-- Your assignment --
Look through the entries below. Say how many lines include "will", with nothing added.

● ● ●

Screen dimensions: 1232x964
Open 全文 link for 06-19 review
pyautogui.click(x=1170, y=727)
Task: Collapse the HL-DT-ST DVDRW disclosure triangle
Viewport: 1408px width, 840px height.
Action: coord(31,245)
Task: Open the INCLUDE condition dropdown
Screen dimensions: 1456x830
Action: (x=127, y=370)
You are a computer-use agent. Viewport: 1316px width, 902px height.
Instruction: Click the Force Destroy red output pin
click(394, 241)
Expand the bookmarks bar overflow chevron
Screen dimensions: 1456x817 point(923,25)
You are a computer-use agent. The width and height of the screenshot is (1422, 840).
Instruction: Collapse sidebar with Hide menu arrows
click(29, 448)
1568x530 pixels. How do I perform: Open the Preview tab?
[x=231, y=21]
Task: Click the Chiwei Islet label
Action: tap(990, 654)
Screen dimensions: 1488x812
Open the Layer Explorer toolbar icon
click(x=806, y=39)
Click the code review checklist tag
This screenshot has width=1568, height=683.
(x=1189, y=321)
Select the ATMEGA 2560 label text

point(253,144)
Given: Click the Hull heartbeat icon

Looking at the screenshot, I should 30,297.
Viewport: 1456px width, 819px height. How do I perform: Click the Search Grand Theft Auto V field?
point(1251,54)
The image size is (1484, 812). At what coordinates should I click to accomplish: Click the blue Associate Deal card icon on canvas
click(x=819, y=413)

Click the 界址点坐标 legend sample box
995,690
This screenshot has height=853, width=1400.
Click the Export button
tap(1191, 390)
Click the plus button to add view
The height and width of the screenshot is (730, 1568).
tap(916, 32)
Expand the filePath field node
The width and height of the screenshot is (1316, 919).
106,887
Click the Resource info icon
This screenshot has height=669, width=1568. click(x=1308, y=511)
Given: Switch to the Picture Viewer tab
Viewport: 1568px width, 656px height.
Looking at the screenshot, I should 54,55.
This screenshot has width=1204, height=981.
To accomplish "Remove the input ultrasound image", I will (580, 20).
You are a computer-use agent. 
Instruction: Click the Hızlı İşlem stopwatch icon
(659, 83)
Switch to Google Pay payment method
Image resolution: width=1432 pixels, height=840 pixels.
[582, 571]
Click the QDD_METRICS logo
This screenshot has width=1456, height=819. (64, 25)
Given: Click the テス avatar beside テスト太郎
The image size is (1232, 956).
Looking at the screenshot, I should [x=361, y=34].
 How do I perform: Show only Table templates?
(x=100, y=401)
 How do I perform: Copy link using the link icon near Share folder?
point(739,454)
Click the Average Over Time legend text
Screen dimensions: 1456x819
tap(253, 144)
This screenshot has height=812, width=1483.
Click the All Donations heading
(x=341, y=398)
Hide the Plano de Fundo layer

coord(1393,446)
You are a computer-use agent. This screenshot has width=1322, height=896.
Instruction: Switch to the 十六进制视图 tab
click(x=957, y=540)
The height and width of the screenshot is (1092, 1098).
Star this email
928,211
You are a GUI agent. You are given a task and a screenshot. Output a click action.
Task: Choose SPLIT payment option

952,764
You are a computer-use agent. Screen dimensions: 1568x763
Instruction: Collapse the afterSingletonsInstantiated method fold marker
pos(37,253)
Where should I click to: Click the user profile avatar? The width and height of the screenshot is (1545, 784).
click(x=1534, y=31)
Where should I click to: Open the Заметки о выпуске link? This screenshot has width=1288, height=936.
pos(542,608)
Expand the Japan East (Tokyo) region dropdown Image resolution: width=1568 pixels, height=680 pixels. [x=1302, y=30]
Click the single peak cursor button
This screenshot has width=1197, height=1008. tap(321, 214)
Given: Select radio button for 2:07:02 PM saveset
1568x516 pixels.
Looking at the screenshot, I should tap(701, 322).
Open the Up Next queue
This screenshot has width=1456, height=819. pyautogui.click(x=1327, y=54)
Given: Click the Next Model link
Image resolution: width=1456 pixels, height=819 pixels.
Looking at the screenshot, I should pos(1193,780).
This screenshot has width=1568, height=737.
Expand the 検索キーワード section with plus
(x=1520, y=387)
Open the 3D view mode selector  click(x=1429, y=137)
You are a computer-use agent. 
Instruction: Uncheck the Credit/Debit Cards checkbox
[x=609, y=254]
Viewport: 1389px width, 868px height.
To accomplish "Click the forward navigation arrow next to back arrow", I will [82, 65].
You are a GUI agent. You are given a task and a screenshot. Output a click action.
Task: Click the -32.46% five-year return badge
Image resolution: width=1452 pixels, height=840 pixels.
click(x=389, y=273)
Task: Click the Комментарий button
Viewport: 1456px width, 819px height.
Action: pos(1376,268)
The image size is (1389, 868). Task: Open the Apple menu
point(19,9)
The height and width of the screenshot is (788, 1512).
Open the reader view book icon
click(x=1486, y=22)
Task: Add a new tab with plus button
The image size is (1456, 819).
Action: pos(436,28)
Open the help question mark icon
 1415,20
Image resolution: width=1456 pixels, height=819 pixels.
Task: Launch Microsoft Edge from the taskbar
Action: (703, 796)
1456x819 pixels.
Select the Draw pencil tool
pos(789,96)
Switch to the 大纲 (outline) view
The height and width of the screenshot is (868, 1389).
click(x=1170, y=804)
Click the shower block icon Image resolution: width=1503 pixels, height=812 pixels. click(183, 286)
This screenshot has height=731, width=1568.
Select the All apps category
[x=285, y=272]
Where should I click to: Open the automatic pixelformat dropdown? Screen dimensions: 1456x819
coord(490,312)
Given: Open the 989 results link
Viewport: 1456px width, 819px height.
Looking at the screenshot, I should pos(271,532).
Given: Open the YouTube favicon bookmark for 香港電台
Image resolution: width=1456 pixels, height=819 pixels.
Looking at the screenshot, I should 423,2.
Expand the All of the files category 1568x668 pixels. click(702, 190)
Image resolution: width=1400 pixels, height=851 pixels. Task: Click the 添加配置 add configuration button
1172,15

● ● ●

-- Written solution --
2